При этом Бакланов пошевелился в своем кресле.
— Скажите, пожалуйста! — начал он, чтобы замять этот разговор и обращаясь к Варегину: — вы совсем уж оставили посредничество?
— Думаю!.. Делать становиться нечего.
— Везде, значит, теперь тихо, везде порядок установился?
— Почти!.. Только вот, помните, в том именьи где я усмирял у этой госпожи, все не слушаются старика отца ее. Я по этому случаю, ехавши сюда, заехал к нему, оказывается он умер,
— А мне так, — опять поспешно перебил приятеля Бакланов: — из деревни пишут, что один сосед мой и немножко родственник, Дедовхин… так тот от досады помер, что, кому ни пожалуется на посредника, никто просьбы от него не принимает!
— Да, сильно старики подбираются! «Последние тучки рассеянной бури»! — заключил Варегин.
В продолжение всего этого разговора Евпраксия и старуха Сабакеева заметно к чему-то прислушивались. Наконец раздался звонок.
— Вот, кажется, и он! — подхватила первая.
Старуха встревоженно посмотрела на нее.
Вошел знакомый нам правовед Юрасов, в настоящее время обер-прокурор и член разных комиссий.
Евпраксия с пылающим лицом пожала ему руку и просила садиться около себя.
Старуха тоже смотрела на него, как-то моргая носом.
Гость, в свою очередь, хоть и улыбался, но заметно был не совсем в покойном состоянии.
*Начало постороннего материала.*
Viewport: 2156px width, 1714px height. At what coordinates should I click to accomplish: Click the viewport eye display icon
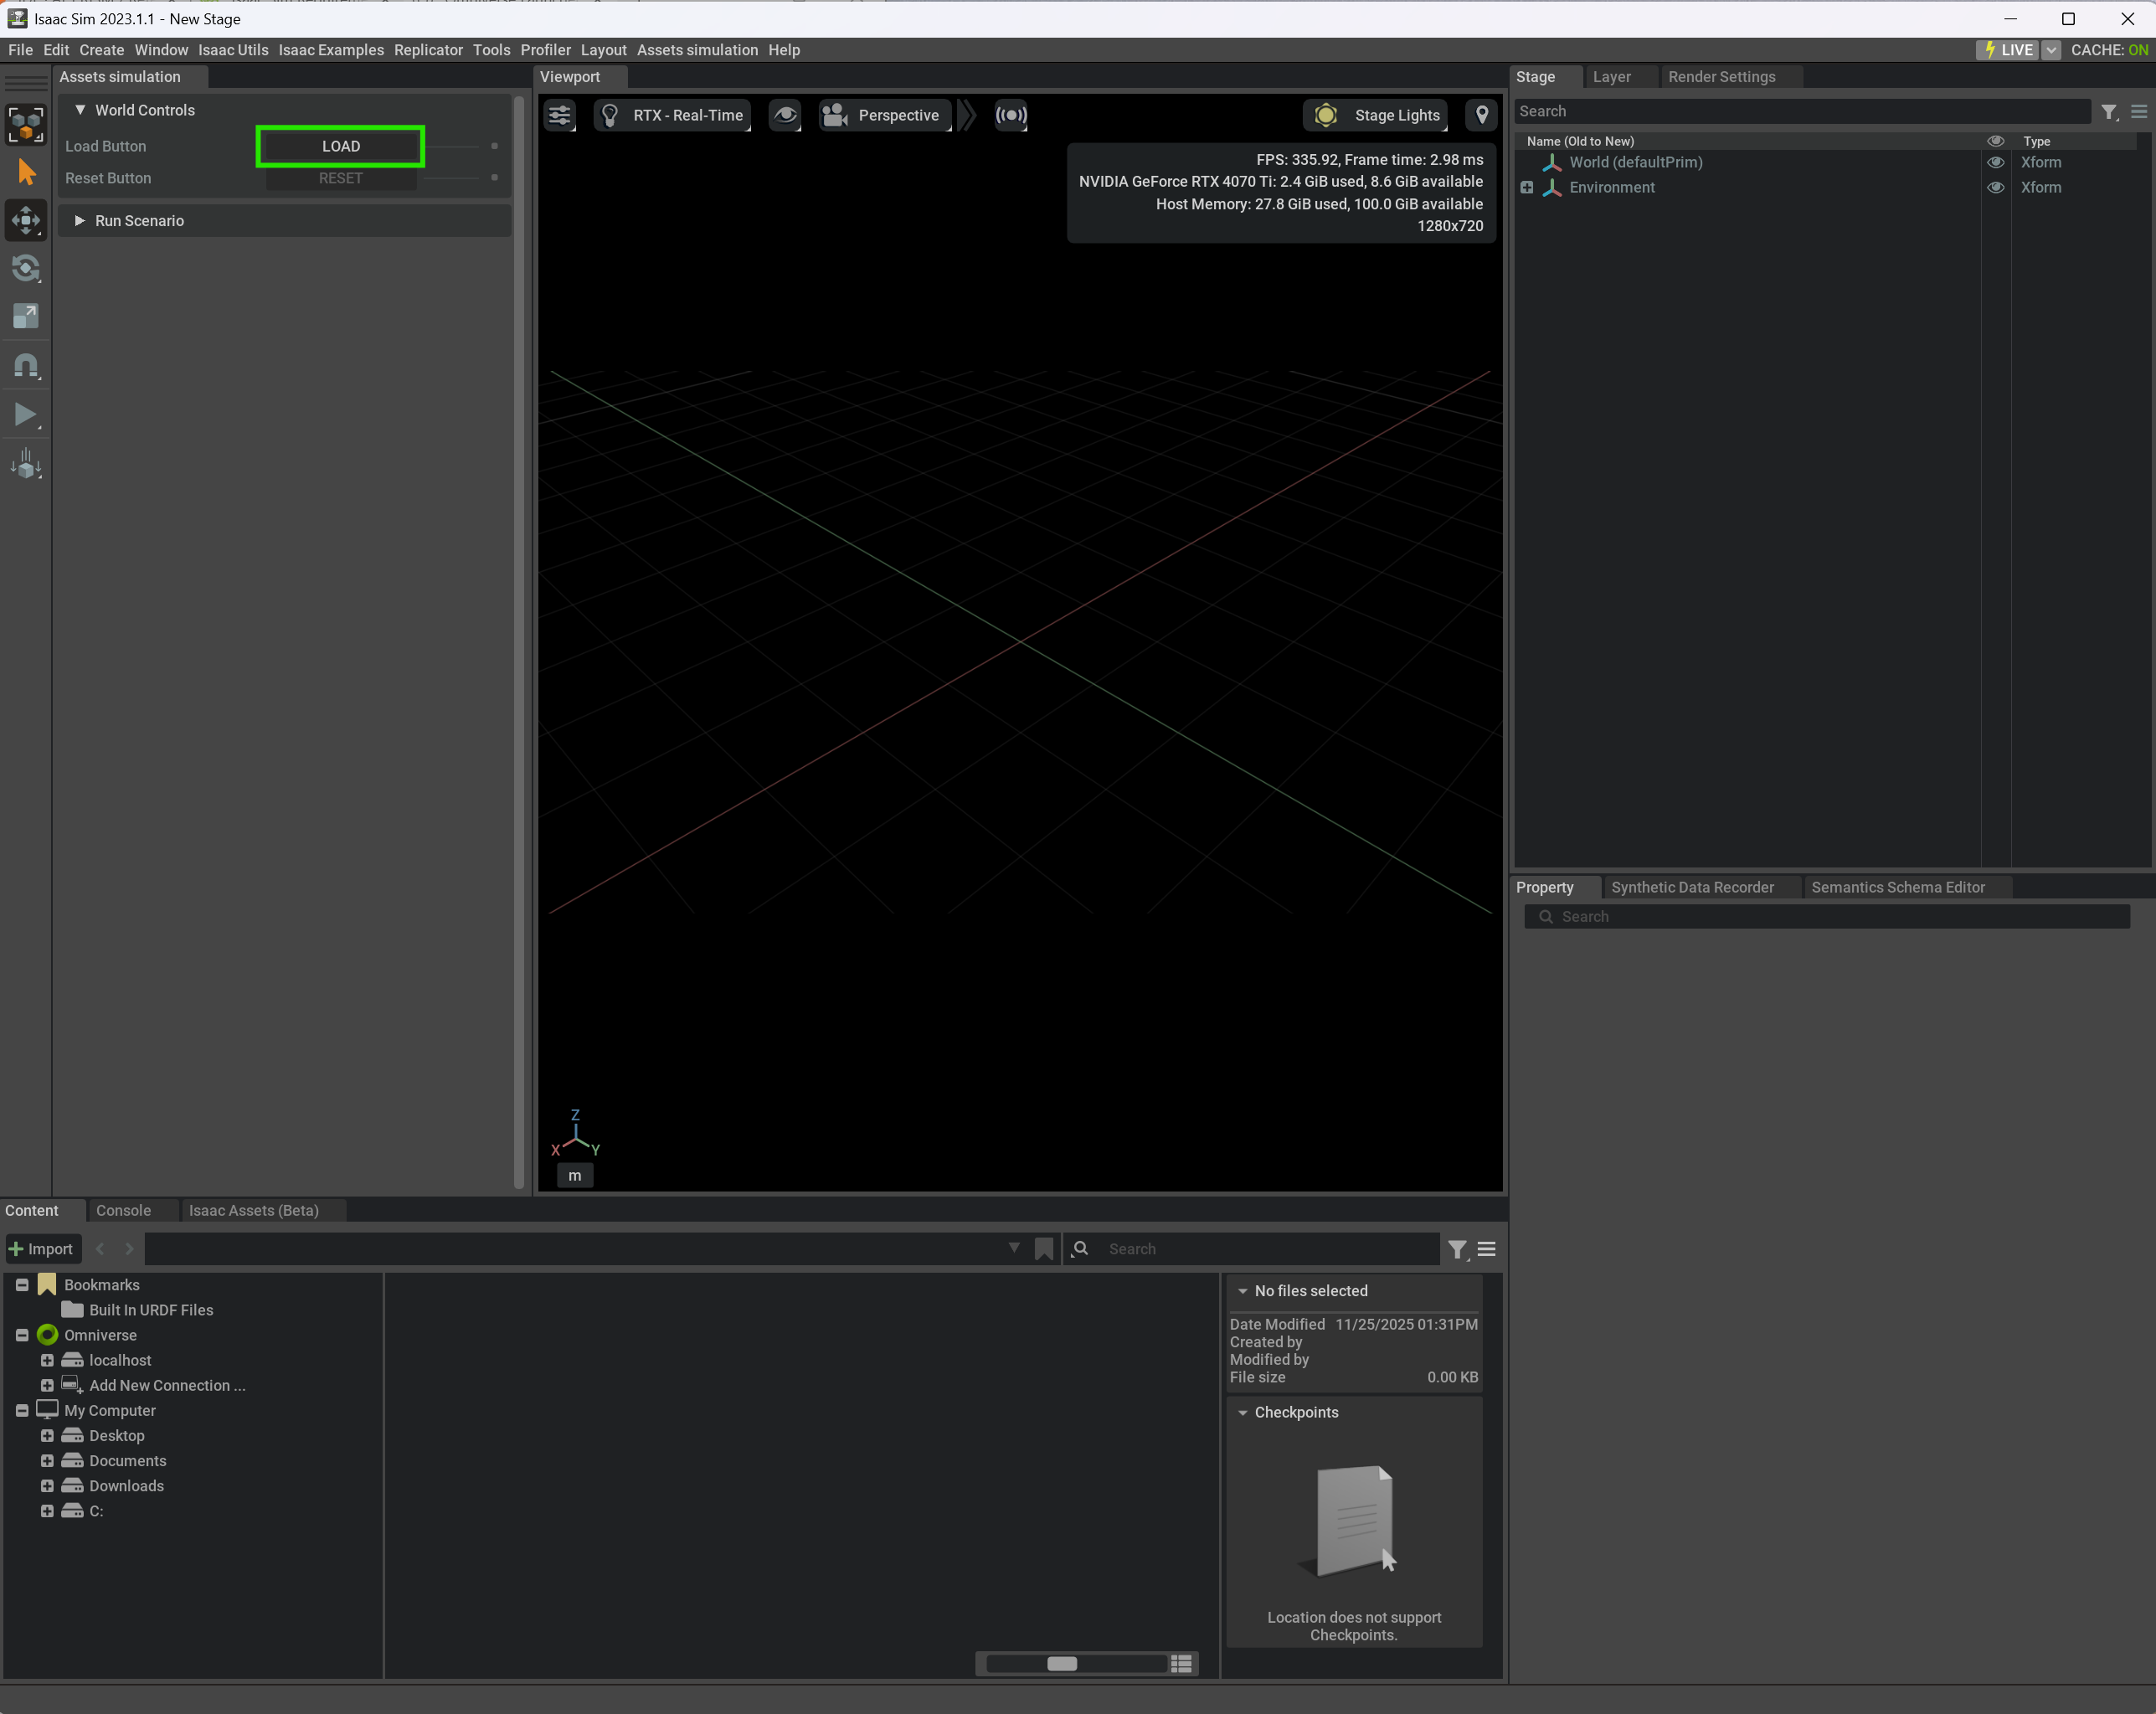click(785, 115)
— Ну что? Решили? — спросила старуха.
Голова ее при этом дрожала.
— То есть проект решения написан, — отвечал уклончиво Юрасов.
— В каторгу? — спросила старуха.
— Да.
— На долго ли?
— Вероятно, смягчат еще, а теперь на двенадцать лет.
Старуха, тяжело дыша, уставила глаза на образ.
Евпраксия употребила все силы, чтобы совладать с собой; но слезы уже ручьями текли по ее лицу.
— Скажите: не струсил ли он? не трусит по крайней мере? — спросила старуха.
— О, нет, напротив, — отвечал Юрасов: — он встречал все совершенно спокойно и на все, кажется, уж приготовился.
— А что же эта госпожа? — спросила Евпраксия, и по лицу ее пробежала презрительная улыбка.
— Mademoiselle Базелейн? — спросил Юрасов.
— Да!
— Судится тоже.
— За что же вы ее-то судите? — вмешался в разговор Варегин.
— По связи и знакомству ее с разными господами, да еще за дневник.
— За дневник?
— Да!
— Что же она пишет в дневнике?
Юрасов, кажется, несколько затруднялся отвечать на этот вопрос.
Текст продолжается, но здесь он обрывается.